##### Material supplied

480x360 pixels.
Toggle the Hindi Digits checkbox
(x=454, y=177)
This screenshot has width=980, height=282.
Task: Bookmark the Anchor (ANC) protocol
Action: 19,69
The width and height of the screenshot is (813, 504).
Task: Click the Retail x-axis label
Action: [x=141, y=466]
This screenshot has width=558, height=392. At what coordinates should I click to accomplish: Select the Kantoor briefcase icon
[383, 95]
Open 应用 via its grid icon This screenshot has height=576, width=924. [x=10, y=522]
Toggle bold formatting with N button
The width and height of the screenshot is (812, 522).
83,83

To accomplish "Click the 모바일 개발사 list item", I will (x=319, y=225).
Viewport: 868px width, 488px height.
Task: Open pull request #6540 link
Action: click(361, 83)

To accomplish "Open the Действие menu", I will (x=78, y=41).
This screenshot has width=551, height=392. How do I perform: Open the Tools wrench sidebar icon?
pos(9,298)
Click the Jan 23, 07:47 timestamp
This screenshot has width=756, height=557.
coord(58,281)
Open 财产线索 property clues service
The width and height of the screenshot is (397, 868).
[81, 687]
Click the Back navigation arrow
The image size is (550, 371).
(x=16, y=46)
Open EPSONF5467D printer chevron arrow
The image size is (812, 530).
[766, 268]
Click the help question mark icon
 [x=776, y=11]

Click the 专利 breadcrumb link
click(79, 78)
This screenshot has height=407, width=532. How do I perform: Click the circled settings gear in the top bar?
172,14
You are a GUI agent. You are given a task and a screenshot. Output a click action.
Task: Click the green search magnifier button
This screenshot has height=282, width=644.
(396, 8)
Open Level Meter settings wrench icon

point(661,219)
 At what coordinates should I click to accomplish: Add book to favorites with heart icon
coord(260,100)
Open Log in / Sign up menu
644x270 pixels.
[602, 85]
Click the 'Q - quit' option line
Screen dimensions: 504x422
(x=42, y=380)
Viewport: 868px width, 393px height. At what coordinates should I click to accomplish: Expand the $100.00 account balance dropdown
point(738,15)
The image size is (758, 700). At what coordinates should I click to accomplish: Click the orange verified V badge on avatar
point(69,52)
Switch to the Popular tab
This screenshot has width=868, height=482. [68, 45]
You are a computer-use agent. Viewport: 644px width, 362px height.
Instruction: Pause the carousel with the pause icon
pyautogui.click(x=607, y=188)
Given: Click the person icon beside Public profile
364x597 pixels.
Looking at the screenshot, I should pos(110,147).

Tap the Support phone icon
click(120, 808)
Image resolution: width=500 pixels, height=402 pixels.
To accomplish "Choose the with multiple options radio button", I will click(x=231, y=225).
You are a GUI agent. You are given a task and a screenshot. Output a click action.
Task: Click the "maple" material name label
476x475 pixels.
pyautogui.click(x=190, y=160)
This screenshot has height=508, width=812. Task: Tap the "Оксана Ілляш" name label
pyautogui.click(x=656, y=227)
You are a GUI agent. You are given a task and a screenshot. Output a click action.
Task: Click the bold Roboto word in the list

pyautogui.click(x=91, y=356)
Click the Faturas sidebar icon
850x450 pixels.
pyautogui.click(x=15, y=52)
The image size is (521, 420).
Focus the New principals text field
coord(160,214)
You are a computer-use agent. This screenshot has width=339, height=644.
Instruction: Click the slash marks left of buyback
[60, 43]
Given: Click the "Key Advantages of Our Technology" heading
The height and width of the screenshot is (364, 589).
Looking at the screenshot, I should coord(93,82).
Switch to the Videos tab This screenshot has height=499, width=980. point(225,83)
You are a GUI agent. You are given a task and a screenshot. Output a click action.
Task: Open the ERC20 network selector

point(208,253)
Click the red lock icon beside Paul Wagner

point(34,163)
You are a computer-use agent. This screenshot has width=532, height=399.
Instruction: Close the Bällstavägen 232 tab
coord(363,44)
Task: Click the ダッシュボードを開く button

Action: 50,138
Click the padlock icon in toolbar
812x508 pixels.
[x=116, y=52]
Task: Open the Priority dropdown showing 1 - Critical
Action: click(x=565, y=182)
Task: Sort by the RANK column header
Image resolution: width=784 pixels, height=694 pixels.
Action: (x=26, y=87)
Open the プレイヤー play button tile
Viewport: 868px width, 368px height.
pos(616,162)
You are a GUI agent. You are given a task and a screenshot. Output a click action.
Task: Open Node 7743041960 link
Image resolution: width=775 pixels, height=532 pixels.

##########

» **Exercise brief**: Please reproduce all of the entries exactly as they stand.

» **Output**:
480x360 pixels.
Toggle the Hindi Digits checkbox
(x=454, y=177)
This screenshot has width=980, height=282.
Task: Bookmark the Anchor (ANC) protocol
Action: 19,69
The width and height of the screenshot is (813, 504).
Task: Click the Retail x-axis label
Action: [x=141, y=466]
This screenshot has width=558, height=392. At what coordinates should I click to accomplish: Select the Kantoor briefcase icon
[383, 95]
Open 应用 via its grid icon This screenshot has height=576, width=924. [x=10, y=522]
Toggle bold formatting with N button
The width and height of the screenshot is (812, 522).
83,83

To accomplish "Click the 모바일 개발사 list item", I will (x=319, y=225).
Viewport: 868px width, 488px height.
Task: Open pull request #6540 link
Action: click(361, 83)

To accomplish "Open the Действие menu", I will (x=78, y=41).
This screenshot has width=551, height=392. How do I perform: Open the Tools wrench sidebar icon?
pos(9,298)
Click the Jan 23, 07:47 timestamp
This screenshot has width=756, height=557.
coord(58,281)
Open 财产线索 property clues service
The width and height of the screenshot is (397, 868).
[81, 687]
Click the Back navigation arrow
The image size is (550, 371).
(x=16, y=46)
Open EPSONF5467D printer chevron arrow
The image size is (812, 530).
[766, 268]
Click the help question mark icon
 [x=776, y=11]

Click the 专利 breadcrumb link
click(79, 78)
This screenshot has height=407, width=532. How do I perform: Click the circled settings gear in the top bar?
172,14
You are a GUI agent. You are given a task and a screenshot. Output a click action.
Task: Click the green search magnifier button
This screenshot has height=282, width=644.
(396, 8)
Open Level Meter settings wrench icon

point(661,219)
 At what coordinates should I click to accomplish: Add book to favorites with heart icon
coord(260,100)
Open Log in / Sign up menu
644x270 pixels.
[602, 85]
Click the 'Q - quit' option line
Screen dimensions: 504x422
(x=42, y=380)
Viewport: 868px width, 393px height. At what coordinates should I click to accomplish: Expand the $100.00 account balance dropdown
point(738,15)
The image size is (758, 700). At what coordinates should I click to accomplish: Click the orange verified V badge on avatar
point(69,52)
Switch to the Popular tab
This screenshot has width=868, height=482. [68, 45]
You are a computer-use agent. Viewport: 644px width, 362px height.
Instruction: Pause the carousel with the pause icon
pyautogui.click(x=607, y=188)
Given: Click the person icon beside Public profile
364x597 pixels.
Looking at the screenshot, I should pos(110,147).

Tap the Support phone icon
click(120, 808)
Image resolution: width=500 pixels, height=402 pixels.
To accomplish "Choose the with multiple options radio button", I will click(x=231, y=225).
You are a GUI agent. You are given a task and a screenshot. Output a click action.
Task: Click the "maple" material name label
476x475 pixels.
pyautogui.click(x=190, y=160)
This screenshot has height=508, width=812. Task: Tap the "Оксана Ілляш" name label
pyautogui.click(x=656, y=227)
You are a GUI agent. You are given a task and a screenshot. Output a click action.
Task: Click the bold Roboto word in the list

pyautogui.click(x=91, y=356)
Click the Faturas sidebar icon
850x450 pixels.
pyautogui.click(x=15, y=52)
The image size is (521, 420).
Focus the New principals text field
coord(160,214)
You are a computer-use agent. This screenshot has width=339, height=644.
Instruction: Click the slash marks left of buyback
[60, 43]
Given: Click the "Key Advantages of Our Technology" heading
The height and width of the screenshot is (364, 589).
Looking at the screenshot, I should coord(93,82).
Switch to the Videos tab This screenshot has height=499, width=980. point(225,83)
You are a GUI agent. You are given a task and a screenshot. Output a click action.
Task: Open the ERC20 network selector

point(208,253)
Click the red lock icon beside Paul Wagner

point(34,163)
You are a computer-use agent. This screenshot has width=532, height=399.
Instruction: Close the Bällstavägen 232 tab
coord(363,44)
Task: Click the ダッシュボードを開く button

Action: 50,138
Click the padlock icon in toolbar
812x508 pixels.
[x=116, y=52]
Task: Open the Priority dropdown showing 1 - Critical
Action: click(x=565, y=182)
Task: Sort by the RANK column header
Image resolution: width=784 pixels, height=694 pixels.
Action: (x=26, y=87)
Open the プレイヤー play button tile
Viewport: 868px width, 368px height.
pos(616,162)
You are a GUI agent. You are given a task and a screenshot. Output a click action.
Task: Open Node 7743041960 link
Image resolution: width=775 pixels, height=532 pixels.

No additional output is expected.